Superfund Research Program
New Technologies for the Destructive Remediation of Halogenated Organics
Project Leader: Eric A. Betterton
Grant Number: P42ES004940
Funding Period: 2000-2010
Final Progress Reports
Year: 2009 2004
This year, work continued on the characterization of wind-blown dust originating from two mine tailings contaminated with arsenic, lead, and chromium.
Ongoing monitoring of aerosols confirms preliminary results and reveals new findings.
- High levels of arsenic continue to be observed routinely in 0.3-0.5 nm diameter particles, which can be readily inhaled and deposited in the human respiratory tract.
- High concentrations of chromium in the larger particles have been seen and may be due to wind-blown dust or other mechanical action.
- Dust-dispersion modeling work has begun to predict the distribution of particulates emanating from the smelter stack and using meteorological observations to drive the model. The goal of the simulation is to aid in source apportionment and to develop predictive tools to be used in risk assessment.

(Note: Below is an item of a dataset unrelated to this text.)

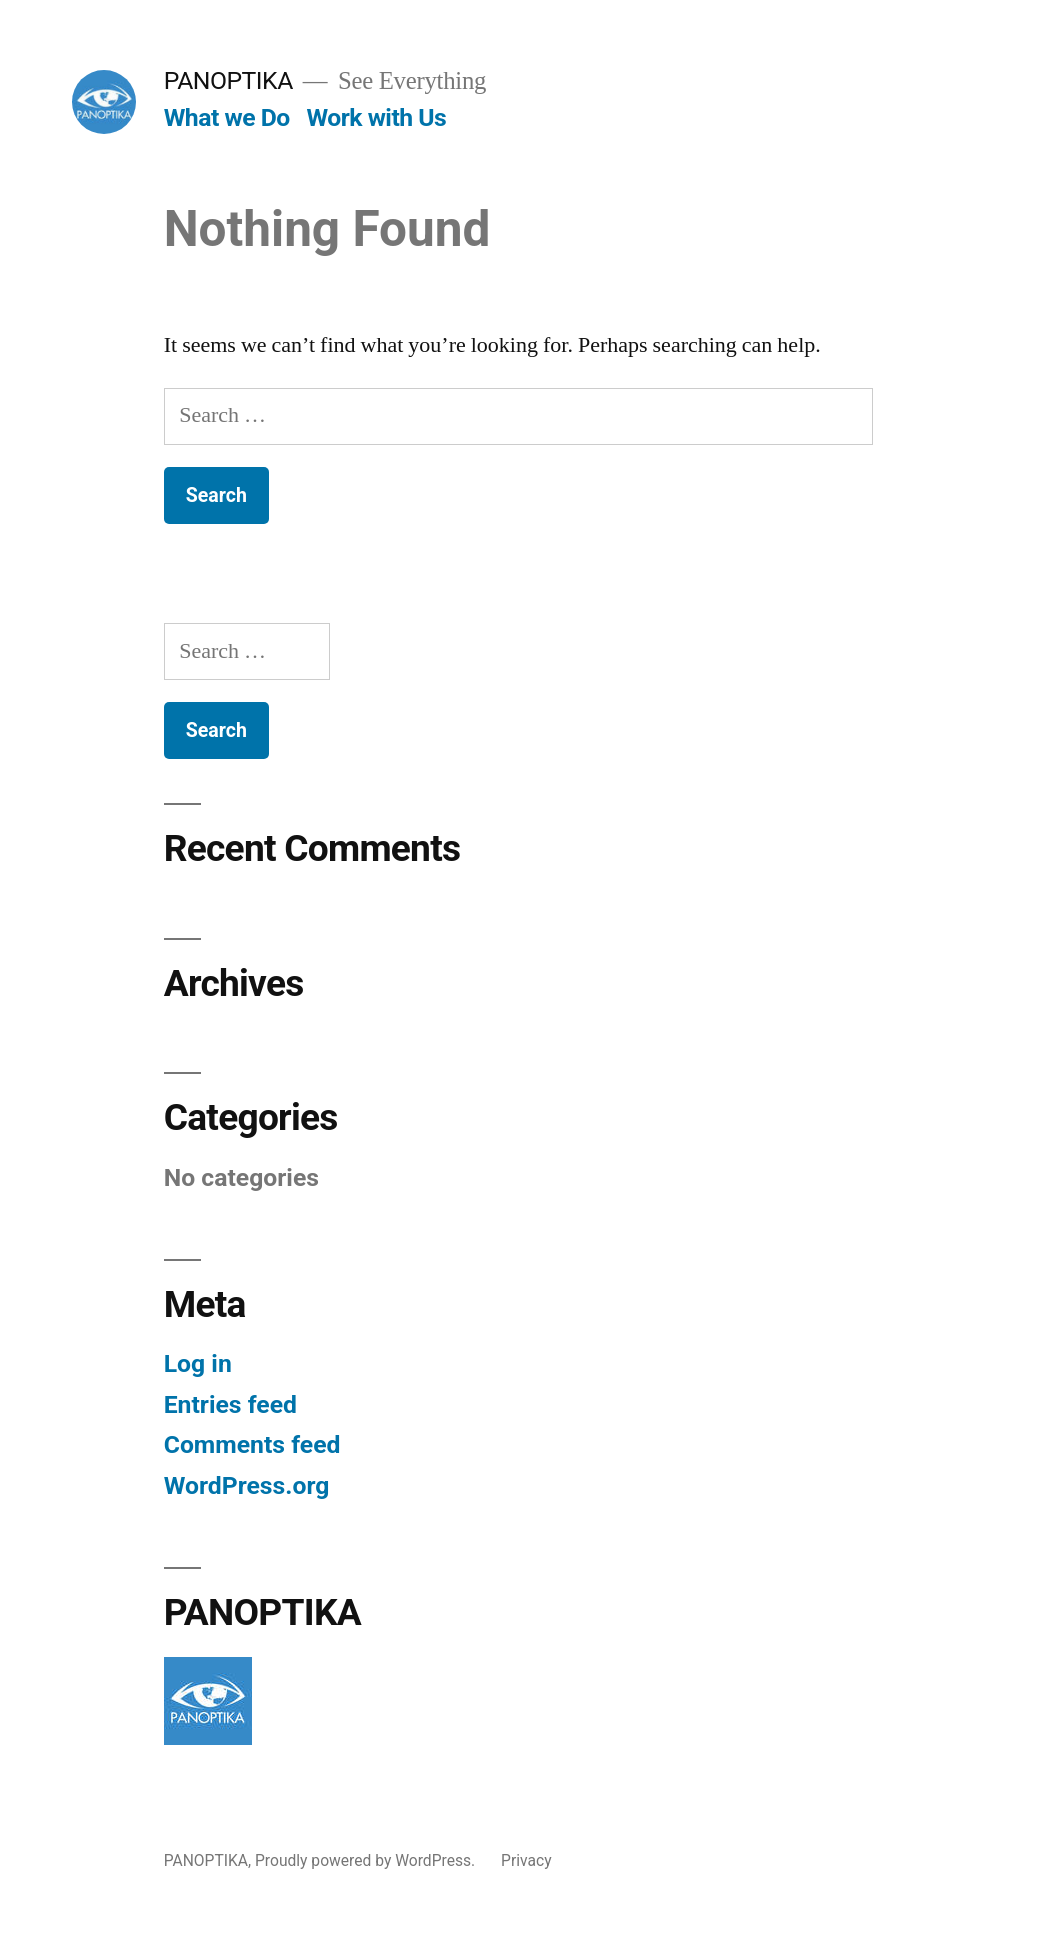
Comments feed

- Contributed to an EPA Region 9 Remedial Investigation Report for the Humboldt-Iron King Site. The Report integrates all site data into a conceptual site model, which is the foundation for understanding site conditions and developing cleanup options.
- High variability in concentration of many elements in collected particulates in all size distributions at this site (without an active smelter) is apparently dominated by wind-blown dust and human activity.
- The relatively high concentration of arsenic found in the very smallest particles and the gas phase might be related to acidic-reducing conditions in the soil. Laboratory work is underway to confirm this previously unknown source of gaseous arsenic.